Young Uwe helpless to prevent Manc female S.Lapper from stealing his Beckford

Life, Leeds United, the Universe & Everything can confirm that Leeds United had been in advanced talks to sign former hero Jermaine Beckford – until the 32 year old striker was ruthlessly stolen from under the nose of the United representative, who was helpless to prevent gorgeous, pouting Stretford beauty Ms. S. Lapper from walking off with Preston North End‘s Wembley hero. 

Sources close to the ex-Leeds, Everton, Leicester and Bolton forward quote him as saying “It all happened so fast. One minute I was celebrating a Wembley hat-trick, the next I’m up on Gumtree.com for fifteen hundred quid. It’s well bewildering, man.” Ms. Lapper, meanwhile, was keen to dismiss the whole thing as a misunderstanding, despite photographic evidence of her snatching Beckford from the grasp of the Leeds man, tentatively identified as Master Uwe Rösler (8).

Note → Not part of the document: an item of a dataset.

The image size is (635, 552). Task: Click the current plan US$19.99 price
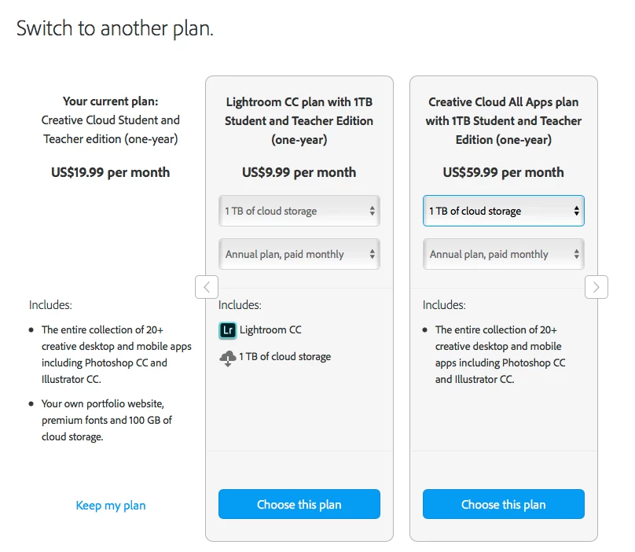(110, 171)
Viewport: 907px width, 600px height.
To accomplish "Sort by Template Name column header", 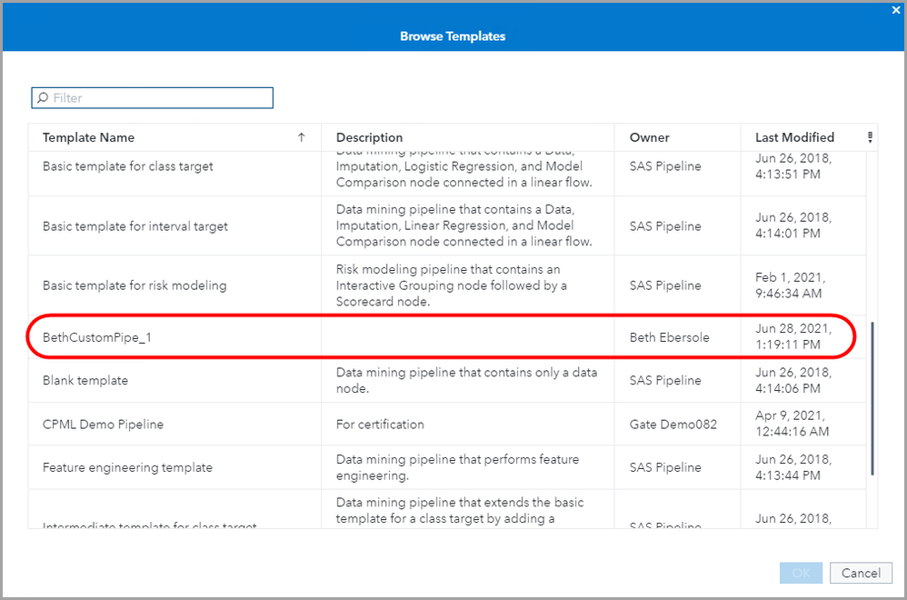I will click(x=88, y=138).
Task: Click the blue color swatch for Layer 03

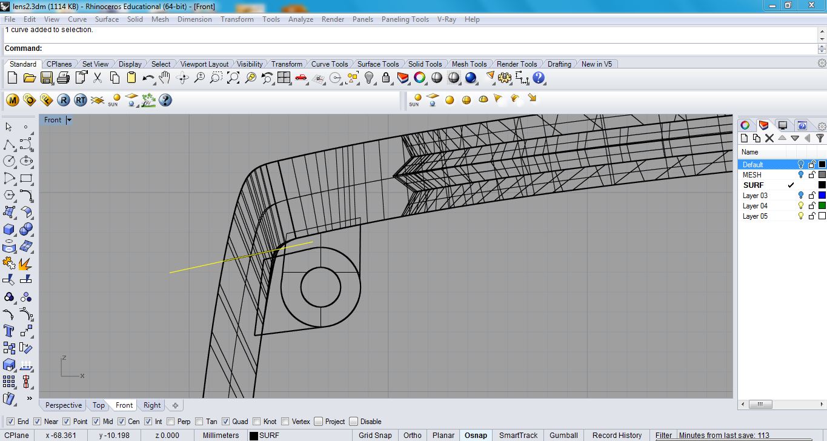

The evidence against Ms. Lapper also included an online advert for the sale of Beckford, originating in Stretford, near Manchester. The advert has since been removed, and the situation regarding Beckford remains unclear. Ms. Lapper is remaining uncharacteristically tight-lipped and was a lot less available than usual last night. For the Rösler family, young Uwe’s grandad is promising to seek retribution on the un-named Stretford culprit who allegedly put Beckford up for sale. “I haf done my share off damage zere before,” nodded the former Luftwaffe man meaningfully. “If necessary, I shall be making one more flight over zis so-called Old Trafford, und showing zem vot I can still do. Let us just simply say – it vill be ein bombshell I am dropping.”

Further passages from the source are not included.